- [Raw data]

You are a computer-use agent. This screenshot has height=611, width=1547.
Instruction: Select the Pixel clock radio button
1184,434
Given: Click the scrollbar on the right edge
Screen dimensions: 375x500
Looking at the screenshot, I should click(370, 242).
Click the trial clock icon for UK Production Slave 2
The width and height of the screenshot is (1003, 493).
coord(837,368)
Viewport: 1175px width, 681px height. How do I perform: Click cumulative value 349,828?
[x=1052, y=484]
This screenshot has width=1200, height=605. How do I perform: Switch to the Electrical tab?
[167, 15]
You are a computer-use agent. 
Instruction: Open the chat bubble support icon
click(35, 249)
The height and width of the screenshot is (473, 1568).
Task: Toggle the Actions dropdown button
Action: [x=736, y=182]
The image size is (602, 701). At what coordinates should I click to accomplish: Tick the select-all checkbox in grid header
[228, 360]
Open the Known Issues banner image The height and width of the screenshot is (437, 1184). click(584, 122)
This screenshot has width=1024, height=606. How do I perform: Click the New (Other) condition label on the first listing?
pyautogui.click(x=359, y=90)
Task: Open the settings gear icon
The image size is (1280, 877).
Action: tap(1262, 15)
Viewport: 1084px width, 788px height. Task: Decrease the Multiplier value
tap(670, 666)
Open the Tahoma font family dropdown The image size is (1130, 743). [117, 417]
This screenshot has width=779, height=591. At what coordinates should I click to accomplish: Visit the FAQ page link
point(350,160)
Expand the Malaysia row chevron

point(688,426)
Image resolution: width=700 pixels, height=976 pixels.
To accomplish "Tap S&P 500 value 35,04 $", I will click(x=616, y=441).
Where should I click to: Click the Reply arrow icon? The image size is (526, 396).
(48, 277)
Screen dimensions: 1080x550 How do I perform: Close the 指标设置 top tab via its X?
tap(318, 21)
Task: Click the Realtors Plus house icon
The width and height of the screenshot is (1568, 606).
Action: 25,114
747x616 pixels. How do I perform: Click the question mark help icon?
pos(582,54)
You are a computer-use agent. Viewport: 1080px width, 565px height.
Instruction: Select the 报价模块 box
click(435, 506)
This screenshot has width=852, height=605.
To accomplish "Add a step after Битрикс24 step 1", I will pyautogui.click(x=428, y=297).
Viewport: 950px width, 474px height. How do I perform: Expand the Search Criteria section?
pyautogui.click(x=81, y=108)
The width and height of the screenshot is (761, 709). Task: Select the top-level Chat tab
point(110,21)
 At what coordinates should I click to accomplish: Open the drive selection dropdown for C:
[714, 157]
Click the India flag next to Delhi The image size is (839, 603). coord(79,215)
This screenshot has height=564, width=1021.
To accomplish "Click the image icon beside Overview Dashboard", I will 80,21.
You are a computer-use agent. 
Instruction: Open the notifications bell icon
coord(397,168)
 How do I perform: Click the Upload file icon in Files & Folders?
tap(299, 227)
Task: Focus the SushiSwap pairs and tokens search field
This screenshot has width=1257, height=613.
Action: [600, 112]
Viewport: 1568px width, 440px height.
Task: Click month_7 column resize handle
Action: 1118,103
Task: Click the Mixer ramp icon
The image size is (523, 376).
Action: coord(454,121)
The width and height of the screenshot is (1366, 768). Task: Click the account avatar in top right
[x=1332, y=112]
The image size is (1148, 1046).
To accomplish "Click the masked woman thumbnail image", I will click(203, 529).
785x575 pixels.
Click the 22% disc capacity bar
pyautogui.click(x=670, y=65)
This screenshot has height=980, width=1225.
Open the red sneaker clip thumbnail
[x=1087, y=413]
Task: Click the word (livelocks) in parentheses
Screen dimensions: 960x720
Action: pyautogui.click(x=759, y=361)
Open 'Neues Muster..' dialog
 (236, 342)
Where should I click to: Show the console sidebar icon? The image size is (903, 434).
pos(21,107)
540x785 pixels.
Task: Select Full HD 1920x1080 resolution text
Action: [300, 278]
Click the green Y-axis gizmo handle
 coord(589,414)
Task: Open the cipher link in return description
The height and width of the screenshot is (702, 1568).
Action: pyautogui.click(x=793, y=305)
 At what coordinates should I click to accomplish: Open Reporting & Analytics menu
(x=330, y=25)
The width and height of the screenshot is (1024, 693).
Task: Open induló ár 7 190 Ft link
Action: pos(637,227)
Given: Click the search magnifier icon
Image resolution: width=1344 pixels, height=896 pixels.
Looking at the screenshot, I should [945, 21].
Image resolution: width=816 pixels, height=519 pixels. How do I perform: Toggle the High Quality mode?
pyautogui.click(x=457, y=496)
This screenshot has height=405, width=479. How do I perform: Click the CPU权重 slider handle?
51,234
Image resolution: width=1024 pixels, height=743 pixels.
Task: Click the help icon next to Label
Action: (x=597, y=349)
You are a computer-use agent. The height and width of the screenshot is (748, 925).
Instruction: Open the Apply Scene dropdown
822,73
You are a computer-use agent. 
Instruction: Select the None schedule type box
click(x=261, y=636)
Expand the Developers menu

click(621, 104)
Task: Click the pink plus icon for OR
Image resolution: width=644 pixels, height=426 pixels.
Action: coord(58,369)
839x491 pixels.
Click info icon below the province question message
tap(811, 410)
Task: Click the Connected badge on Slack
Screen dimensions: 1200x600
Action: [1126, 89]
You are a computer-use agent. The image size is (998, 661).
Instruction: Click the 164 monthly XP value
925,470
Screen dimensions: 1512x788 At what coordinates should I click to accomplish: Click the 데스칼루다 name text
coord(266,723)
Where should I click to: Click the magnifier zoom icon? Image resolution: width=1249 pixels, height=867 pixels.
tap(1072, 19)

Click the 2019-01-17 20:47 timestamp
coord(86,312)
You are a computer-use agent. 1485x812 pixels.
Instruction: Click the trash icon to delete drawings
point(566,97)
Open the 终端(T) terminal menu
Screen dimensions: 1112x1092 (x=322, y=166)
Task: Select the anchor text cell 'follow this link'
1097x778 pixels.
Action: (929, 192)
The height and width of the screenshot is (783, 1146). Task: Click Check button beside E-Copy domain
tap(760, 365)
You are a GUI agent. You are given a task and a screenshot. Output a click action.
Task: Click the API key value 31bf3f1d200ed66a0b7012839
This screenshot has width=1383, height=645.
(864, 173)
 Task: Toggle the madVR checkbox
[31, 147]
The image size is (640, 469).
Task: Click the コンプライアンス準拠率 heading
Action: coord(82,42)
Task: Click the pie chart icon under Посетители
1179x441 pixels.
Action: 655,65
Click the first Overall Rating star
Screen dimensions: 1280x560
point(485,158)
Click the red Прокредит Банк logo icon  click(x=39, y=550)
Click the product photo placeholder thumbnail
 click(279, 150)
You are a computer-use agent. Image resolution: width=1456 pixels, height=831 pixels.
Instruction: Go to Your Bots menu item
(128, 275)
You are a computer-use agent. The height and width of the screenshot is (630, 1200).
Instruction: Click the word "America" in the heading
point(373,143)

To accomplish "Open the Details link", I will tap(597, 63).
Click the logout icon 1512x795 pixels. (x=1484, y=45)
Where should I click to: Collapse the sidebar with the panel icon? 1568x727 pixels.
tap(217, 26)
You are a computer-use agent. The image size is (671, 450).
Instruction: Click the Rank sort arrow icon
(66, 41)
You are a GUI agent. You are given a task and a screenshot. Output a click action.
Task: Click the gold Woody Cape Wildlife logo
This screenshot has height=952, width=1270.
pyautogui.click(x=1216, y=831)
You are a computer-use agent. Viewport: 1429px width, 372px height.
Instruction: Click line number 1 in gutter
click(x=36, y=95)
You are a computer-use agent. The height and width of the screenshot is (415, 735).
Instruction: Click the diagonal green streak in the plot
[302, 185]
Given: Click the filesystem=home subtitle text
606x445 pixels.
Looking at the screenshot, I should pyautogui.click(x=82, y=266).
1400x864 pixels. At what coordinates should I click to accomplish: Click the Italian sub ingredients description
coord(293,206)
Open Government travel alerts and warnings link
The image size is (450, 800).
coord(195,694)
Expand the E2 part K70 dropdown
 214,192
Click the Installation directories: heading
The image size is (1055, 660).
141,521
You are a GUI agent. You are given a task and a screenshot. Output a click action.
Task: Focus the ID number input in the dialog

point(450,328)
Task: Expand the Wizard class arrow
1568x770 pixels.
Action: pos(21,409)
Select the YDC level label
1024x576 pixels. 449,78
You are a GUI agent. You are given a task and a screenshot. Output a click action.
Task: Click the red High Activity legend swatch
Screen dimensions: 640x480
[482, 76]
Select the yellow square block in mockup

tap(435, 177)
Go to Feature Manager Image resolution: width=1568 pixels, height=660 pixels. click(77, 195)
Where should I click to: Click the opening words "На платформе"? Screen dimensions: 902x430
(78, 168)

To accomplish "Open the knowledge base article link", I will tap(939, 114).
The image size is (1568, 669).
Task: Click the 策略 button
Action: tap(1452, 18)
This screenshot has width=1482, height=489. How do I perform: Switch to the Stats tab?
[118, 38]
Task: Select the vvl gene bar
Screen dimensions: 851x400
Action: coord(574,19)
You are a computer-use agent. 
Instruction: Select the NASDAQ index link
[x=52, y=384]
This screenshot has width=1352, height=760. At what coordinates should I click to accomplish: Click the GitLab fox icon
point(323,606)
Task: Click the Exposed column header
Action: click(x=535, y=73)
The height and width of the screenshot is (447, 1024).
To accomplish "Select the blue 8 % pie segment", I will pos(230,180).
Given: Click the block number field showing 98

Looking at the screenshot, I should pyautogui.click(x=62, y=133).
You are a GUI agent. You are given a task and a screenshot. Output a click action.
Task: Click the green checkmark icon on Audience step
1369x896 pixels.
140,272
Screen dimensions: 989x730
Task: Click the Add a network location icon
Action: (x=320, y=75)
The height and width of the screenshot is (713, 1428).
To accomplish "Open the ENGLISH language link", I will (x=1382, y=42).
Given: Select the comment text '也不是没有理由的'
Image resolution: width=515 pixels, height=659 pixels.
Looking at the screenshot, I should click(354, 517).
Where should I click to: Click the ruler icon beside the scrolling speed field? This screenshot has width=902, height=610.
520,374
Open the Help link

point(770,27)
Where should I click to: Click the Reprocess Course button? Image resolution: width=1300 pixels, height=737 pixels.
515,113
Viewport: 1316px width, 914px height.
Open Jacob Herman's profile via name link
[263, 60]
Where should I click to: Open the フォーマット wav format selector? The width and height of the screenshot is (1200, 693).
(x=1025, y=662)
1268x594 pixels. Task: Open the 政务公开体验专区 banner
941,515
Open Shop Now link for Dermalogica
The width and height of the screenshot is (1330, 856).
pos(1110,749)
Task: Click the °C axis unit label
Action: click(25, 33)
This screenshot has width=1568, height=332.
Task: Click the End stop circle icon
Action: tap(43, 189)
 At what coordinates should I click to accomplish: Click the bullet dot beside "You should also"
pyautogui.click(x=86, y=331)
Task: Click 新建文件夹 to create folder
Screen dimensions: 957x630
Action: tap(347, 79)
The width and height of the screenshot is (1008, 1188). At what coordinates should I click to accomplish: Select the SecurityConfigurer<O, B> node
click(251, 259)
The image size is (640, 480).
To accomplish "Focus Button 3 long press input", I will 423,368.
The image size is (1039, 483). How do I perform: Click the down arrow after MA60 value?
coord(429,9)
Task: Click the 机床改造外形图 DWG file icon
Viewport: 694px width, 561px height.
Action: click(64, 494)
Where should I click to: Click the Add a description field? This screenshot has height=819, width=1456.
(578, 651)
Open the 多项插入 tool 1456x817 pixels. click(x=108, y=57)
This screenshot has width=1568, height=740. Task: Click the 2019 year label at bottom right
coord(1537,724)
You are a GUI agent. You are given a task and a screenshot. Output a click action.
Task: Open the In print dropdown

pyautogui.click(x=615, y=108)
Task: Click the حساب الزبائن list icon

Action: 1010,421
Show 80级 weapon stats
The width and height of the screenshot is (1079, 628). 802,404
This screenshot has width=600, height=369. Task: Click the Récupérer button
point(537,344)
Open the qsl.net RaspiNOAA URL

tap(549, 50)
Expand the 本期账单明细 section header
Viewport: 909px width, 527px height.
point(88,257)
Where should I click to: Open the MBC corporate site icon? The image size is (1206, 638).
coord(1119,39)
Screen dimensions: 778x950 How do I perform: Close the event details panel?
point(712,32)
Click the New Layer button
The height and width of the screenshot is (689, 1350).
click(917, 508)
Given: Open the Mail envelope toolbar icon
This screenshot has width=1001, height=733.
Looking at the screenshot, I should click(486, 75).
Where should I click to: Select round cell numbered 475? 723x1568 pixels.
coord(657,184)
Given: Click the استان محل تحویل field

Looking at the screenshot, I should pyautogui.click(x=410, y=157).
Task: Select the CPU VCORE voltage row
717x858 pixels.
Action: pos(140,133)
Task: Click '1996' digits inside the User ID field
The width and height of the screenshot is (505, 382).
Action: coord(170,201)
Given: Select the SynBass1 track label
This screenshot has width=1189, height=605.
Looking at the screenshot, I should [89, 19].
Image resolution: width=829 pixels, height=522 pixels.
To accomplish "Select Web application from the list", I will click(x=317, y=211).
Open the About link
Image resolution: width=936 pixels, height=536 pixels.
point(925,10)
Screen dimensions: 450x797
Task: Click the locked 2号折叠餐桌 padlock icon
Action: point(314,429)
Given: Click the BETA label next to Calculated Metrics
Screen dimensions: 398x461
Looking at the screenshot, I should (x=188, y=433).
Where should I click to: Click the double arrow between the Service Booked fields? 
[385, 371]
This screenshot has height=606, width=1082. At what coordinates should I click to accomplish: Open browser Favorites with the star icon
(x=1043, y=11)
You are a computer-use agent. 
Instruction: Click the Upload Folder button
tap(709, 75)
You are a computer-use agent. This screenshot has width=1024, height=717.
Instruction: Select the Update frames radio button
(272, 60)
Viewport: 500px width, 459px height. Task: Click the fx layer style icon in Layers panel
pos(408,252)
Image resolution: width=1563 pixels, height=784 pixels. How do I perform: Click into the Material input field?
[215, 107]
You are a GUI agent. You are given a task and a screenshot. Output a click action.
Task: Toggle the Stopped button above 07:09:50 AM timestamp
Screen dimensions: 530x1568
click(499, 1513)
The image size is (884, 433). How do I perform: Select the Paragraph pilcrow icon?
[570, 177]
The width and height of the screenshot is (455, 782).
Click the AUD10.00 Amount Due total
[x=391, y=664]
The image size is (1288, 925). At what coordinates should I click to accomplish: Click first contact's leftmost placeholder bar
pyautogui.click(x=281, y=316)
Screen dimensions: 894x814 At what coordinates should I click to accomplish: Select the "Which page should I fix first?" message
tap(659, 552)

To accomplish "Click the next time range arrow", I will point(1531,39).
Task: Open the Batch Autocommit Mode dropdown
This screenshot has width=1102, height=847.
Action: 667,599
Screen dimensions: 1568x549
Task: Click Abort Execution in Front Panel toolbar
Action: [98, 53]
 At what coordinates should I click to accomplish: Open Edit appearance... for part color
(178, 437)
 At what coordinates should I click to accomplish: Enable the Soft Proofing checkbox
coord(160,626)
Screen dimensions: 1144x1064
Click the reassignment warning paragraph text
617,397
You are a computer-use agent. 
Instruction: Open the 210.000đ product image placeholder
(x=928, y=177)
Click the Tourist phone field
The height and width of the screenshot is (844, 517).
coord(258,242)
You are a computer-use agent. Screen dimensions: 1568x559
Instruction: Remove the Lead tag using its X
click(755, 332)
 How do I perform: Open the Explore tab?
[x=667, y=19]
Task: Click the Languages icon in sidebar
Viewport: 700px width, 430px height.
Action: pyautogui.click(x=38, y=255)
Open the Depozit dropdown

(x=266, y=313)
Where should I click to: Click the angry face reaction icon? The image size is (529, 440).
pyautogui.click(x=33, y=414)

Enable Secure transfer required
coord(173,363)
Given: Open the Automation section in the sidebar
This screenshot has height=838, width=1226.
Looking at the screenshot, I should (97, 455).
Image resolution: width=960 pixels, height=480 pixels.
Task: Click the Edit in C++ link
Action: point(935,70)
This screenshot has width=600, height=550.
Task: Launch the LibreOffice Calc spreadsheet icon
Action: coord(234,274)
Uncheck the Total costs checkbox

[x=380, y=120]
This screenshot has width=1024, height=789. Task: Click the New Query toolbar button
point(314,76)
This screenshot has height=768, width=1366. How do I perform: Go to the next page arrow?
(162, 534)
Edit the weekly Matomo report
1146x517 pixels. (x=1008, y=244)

- [What is needed] Search the data and copy each line containing "step".

- [Your response]
To accomplish "Add a step after Битрикс24 step 1", I will pyautogui.click(x=428, y=297).
Task: Click the green checkmark icon on Audience step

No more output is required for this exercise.